There was an adult’s cloak, for instance, made of woven plaid: and when I rummaged further, I found a woman’s pale-brown tunic which had been much repaired and a well-worn drawstring purse of the same coarse material. Who did these belong to? Not the nursemaid, most assuredly – one glance at the body was enough to te
ll you that. These peasant clothes were much too big for her, and clearly far too large to fit a six-year-old. Besides, they were of inferior quality, thick cloth and roughly sewn – not the sort of thing Lavinius would have permitted in his house. So where had they come from? Was this somehow the sign the nursemaid had been looking for?
I picked up the empty purse. It was a useless thing (only the poorest do not have a leather money-pouch) and this one was stained yellowish and had a hole in it, so that any small coin would have instantly gone through. It smelt of carrots, too. I put it down again. Who would want to hoard a purse like that, which was no use at all except to hold a . . .
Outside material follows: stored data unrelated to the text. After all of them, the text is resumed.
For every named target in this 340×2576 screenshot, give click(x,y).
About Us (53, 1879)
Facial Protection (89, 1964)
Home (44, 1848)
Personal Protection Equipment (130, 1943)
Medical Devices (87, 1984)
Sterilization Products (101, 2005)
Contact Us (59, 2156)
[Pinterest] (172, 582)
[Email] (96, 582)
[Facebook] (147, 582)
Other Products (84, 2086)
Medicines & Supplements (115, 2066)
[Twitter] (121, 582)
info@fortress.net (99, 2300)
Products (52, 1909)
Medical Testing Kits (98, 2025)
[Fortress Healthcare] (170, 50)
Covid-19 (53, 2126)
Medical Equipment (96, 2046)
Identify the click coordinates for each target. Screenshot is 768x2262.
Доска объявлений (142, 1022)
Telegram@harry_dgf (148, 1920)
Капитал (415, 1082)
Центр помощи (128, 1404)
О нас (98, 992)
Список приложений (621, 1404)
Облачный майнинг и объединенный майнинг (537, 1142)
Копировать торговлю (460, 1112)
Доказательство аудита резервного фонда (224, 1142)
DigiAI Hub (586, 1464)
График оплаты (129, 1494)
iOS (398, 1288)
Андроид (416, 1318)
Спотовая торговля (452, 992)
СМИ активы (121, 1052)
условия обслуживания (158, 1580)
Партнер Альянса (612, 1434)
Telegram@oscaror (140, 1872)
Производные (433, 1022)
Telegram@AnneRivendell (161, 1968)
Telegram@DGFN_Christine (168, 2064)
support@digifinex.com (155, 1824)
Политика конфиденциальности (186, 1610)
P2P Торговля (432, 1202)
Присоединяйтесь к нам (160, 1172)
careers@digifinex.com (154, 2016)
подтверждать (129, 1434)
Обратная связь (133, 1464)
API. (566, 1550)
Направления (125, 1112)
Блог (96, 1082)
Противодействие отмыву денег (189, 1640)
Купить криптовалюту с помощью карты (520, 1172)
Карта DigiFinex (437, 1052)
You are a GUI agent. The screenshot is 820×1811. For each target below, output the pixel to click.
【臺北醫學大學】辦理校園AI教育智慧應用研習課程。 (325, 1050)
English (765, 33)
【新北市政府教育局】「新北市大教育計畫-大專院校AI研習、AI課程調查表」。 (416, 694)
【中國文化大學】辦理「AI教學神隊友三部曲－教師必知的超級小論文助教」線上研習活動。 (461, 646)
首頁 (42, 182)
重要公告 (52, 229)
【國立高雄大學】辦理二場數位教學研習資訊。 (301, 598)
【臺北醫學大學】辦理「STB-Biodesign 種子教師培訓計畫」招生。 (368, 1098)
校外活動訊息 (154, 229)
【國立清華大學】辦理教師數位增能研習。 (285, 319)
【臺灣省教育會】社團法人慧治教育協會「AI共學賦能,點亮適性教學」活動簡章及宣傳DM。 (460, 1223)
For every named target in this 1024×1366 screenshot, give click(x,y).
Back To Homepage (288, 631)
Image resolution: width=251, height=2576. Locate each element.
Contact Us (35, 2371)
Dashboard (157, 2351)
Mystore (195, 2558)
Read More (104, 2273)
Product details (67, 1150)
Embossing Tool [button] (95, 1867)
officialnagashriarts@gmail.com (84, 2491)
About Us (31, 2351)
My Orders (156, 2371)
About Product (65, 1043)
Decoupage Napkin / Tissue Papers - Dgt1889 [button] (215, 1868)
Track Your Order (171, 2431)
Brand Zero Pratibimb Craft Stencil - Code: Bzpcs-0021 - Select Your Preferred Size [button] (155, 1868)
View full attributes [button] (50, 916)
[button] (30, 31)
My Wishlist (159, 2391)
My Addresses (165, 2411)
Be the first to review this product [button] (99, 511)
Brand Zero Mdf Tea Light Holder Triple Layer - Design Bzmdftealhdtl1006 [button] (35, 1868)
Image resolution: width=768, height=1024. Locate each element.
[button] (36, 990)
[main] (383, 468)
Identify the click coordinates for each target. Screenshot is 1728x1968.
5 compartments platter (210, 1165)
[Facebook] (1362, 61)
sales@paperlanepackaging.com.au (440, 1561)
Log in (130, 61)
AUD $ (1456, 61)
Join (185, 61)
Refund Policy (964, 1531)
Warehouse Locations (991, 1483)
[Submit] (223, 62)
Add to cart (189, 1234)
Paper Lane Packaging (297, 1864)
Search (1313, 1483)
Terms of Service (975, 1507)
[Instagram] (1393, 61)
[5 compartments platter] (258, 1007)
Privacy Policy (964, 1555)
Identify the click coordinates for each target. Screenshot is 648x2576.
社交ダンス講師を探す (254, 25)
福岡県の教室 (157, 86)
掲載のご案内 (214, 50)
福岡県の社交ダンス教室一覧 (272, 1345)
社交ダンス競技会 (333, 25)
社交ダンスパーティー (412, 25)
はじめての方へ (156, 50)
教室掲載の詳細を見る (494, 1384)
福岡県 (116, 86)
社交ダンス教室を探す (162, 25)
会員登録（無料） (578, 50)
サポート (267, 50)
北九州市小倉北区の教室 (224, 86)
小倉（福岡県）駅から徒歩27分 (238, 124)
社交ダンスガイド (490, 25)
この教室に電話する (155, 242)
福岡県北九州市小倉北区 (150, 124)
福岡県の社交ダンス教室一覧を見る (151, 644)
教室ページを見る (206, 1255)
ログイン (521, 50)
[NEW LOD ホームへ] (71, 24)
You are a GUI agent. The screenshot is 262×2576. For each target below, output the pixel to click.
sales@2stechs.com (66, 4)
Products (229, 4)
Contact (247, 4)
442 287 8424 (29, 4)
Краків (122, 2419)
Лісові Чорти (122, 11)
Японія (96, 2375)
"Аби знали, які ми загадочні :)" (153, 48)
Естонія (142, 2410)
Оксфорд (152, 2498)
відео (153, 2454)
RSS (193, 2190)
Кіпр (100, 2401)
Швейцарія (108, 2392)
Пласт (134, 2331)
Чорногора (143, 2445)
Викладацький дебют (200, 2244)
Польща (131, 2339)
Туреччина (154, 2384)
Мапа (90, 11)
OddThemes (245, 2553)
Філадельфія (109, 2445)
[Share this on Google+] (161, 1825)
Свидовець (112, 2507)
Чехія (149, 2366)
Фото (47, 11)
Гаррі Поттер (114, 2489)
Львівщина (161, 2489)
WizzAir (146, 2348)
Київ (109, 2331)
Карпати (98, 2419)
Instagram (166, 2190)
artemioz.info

‘Wait just a heartbeat!’ I exclaimed aloud. Yellowish stains and carrots? I knelt down and began to scrabble on the floor beneath the bed, but there was nothing there except dust and a few cobwebs where the broom-bunch had not reached.
Trullius came over and stood staring down at me. ‘Shouldn’t we go down now and question the slave-boy, citizen? What are you searching for?’
‘Something that isn’t here!’ I looked up to answer and saw him silhouetted against the open window-space. I clambered to my feet. ‘The window-space, of course! Let me get my shoes on and I’ll come downstairs with you. We’ll decide what to do with this body afterwards.’
He looked completely mystified as I rushed into my own room and pulled my sandals on, but he didn’t question me and when I clattered down the dimly lit staircase he followed close behind. His wife was waiting at the bottom of the stairs, still dressed in an under-tunic as though she’d just got out of bed – with her legs exposed and only a cloak around her top for dignity.